EJERCICIO 1 - Según el fragmento sobre el trabajo y los fines de semana, ¿por qué no le sirve de nada a quien narra la idea de que el trabajo es una maldición divina? Responda en una o dos oraciones.
EJERCICIO 2 - Continúe el fragmento sobre el trabajo y los fines de semana a partir de su última oración, en la misma primera persona.

Al otro lado

Aunque la jaula sea de oro
no deja de ser prisión


Cuando somos pequeños los veranos parecen interminables, como un océano de sol imposible de vadear. Luego, naturalmente, se terminan y regresamos, cargados de libros y con las orejas gachas, al redil del colegio. Al correr de los años he descubierto que con los fines de semana me ocurre lo mismo: el viernes me parece un vasto espacio sin fronteras y de pronto, sin saber cómo, ya es domingo por la tarde y allí al fondo ya se asoma impúdico y amenazante el vértigo del colegio, digo, del trabajo, que es lo mismo, pero en versión aburrida. 

Les confesaré una cosa. Detesto trabajar. De nada me sirve eso de que es una maldición divina y pendejadas semejantes porque soy ateo y carezco de dioses que me consuelen de mis males a cambio de afligirme con el rigor de sus muy estúpidos mandamientos. Y de sobra sé que trabajo para ganarme la vida... sino ya me dirán a cuento de qué iba a estar yo encerrado de ocho a tres en una oficina entregado a tareas que, la mayor parte de las veces, vistas con un poco de perspectiva, carecen de sentido y sólo resultan aptas para personajes en blanco y negro con vocación de máquina de escribir.

CONJUNTO DE REGISTROS -
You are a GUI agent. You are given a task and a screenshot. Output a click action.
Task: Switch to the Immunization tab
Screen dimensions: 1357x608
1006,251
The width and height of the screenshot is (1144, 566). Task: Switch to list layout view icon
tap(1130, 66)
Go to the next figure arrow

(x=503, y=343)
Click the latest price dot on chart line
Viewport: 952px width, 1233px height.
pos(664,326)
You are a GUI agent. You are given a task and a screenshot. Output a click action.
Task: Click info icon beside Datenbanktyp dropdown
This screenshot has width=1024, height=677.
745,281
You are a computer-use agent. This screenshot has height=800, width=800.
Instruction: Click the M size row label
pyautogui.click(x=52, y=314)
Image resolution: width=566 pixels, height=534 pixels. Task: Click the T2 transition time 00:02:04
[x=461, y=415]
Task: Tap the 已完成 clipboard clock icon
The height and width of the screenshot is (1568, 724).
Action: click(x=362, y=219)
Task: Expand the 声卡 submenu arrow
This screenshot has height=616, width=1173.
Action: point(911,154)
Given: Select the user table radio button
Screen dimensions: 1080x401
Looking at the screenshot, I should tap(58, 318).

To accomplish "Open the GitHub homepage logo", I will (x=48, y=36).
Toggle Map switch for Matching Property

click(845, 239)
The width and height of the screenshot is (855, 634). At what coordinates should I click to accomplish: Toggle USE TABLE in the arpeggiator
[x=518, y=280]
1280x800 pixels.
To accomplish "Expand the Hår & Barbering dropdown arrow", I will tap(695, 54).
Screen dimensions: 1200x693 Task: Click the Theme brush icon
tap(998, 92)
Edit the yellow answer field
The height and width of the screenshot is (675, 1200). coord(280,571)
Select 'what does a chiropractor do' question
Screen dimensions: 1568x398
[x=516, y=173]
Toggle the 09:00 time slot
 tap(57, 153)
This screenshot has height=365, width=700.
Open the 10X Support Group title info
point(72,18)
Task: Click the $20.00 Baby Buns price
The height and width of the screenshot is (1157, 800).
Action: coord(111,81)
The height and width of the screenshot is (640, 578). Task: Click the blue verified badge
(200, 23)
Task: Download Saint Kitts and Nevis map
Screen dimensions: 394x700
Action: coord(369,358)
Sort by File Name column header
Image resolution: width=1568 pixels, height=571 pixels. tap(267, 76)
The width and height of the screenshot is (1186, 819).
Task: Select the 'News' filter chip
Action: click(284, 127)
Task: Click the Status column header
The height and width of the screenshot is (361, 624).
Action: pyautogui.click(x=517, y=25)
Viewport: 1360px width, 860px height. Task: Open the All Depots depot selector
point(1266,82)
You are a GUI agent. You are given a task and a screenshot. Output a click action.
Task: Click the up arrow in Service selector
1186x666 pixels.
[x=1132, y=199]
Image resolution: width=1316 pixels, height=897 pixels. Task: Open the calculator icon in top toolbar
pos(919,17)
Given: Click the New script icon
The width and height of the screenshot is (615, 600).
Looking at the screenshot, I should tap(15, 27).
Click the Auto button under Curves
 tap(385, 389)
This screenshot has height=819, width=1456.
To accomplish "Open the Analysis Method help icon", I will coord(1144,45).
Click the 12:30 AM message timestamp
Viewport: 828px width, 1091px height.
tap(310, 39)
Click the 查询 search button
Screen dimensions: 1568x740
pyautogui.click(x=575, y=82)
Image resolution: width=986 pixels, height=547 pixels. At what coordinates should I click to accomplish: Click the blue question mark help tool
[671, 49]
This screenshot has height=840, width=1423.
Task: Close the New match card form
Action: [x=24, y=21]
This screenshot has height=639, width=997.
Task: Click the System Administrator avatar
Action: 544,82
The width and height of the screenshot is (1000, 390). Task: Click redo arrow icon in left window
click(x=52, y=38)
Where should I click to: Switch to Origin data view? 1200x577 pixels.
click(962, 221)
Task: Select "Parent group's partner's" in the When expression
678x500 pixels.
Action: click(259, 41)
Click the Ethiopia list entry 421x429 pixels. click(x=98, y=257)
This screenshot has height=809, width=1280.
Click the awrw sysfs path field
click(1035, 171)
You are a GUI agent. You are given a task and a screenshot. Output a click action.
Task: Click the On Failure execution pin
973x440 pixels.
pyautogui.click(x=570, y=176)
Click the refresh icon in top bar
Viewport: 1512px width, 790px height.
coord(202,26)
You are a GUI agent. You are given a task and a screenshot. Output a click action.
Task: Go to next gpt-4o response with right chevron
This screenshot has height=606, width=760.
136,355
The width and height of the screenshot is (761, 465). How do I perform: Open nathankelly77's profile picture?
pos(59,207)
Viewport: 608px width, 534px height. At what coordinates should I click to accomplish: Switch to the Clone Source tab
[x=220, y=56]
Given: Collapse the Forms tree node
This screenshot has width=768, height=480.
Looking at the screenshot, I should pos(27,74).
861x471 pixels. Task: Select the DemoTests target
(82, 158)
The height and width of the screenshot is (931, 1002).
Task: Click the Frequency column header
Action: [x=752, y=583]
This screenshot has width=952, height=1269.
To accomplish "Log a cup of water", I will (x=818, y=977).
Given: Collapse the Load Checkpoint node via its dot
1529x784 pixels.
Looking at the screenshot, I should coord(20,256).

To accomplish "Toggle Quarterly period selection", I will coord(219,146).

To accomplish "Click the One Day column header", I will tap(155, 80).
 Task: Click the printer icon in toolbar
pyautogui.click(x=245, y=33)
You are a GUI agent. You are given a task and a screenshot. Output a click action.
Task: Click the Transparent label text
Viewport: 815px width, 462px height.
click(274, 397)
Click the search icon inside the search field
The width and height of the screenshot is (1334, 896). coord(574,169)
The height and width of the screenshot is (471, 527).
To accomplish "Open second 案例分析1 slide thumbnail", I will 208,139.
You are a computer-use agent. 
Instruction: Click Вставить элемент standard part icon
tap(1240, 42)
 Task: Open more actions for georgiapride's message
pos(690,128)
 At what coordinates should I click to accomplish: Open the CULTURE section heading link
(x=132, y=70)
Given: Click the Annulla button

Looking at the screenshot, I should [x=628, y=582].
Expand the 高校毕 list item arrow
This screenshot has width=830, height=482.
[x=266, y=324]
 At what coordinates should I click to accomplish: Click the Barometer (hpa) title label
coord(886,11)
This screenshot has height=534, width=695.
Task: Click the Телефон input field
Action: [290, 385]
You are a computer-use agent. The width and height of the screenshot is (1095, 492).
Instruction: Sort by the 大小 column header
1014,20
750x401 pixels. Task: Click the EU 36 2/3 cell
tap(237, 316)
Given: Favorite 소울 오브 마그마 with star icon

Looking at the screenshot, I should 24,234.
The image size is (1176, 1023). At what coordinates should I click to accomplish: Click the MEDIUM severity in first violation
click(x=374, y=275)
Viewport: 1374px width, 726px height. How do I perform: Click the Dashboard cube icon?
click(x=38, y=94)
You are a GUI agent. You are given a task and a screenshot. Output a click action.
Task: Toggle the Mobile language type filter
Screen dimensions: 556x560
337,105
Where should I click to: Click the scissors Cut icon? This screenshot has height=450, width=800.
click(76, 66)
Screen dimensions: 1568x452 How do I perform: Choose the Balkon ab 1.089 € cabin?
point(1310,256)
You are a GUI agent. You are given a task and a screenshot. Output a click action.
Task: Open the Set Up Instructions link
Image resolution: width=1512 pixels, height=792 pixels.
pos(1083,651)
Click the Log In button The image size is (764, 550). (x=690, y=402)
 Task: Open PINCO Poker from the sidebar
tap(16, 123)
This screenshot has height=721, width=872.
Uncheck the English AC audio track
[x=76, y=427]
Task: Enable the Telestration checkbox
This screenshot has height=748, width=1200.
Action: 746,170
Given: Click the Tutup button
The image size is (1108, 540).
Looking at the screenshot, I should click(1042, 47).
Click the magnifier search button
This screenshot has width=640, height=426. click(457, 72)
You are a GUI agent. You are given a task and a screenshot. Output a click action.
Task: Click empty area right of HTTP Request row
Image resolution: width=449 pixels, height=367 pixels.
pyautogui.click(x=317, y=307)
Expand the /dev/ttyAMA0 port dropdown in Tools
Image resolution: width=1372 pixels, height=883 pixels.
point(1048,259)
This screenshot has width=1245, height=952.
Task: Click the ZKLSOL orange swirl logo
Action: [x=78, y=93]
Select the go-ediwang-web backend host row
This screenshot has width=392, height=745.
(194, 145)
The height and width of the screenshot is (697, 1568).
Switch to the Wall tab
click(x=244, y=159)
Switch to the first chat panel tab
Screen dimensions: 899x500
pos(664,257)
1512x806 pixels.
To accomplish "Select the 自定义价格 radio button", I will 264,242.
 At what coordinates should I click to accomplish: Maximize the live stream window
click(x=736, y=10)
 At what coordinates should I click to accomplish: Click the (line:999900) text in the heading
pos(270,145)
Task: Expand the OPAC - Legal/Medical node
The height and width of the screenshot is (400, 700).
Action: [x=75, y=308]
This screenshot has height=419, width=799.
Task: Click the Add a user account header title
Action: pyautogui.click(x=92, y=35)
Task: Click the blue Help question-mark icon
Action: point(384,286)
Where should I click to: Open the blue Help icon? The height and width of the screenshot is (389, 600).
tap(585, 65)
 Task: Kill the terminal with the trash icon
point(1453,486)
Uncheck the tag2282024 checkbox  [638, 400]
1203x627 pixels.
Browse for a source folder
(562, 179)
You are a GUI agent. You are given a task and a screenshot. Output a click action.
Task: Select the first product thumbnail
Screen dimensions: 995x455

RESPUESTA 1 - Porque es ateo y no tiene dioses que le den consuelo de sus males a cambio de afligirle con el rigor de sus mandamientos.

RESPUESTA 2 -
Lo peor de trabajar es que aunque te permite conocer a gente estupenda también te obliga a relacionarte con algunos individuos -muy pocos, por suerte- a los que si pudieras sólo tocarías con un aturdidor eléctrico de reses. Ya se que todo el mundo es respetable y tal. De hecho, si yo fuera un asesino en serie de esos que salen en las series americanas, estoy seguro de que mi abuela -que en paz descanse- encontraría la forma de disculparme diciendo que bueno, que siempre fui un chico un poco nervioso, pero concienzudo y de buen corazón y que por eso las había enterrado bien hondo. 

Lo que intento decir es que todo es cuestión de perspectiva. Los que a mi me parecen más cenutrios seguro que son encantadores (al menos para sus abuelas). Y seguro que yo le resulto igualmente cenutrio a más de uno (y sus razones tendrán, al menos tan buenas como las mías, que no siempre son malas del todo).

El caso es que yo soy un autista mal disimulado que lleva muy mal lo de la convivencia forzosa con personas a las que yo no elijo. Creo que fue Maquiavelo el que dijo que la virtud era la afirmación de la fuerza del hombre frente a las fuerzas y los desórdenes naturales. Si yo afirmara esa fuerza interior y la dejara a su libre albedrío... iba a a trabajar su puta madre (con perdón).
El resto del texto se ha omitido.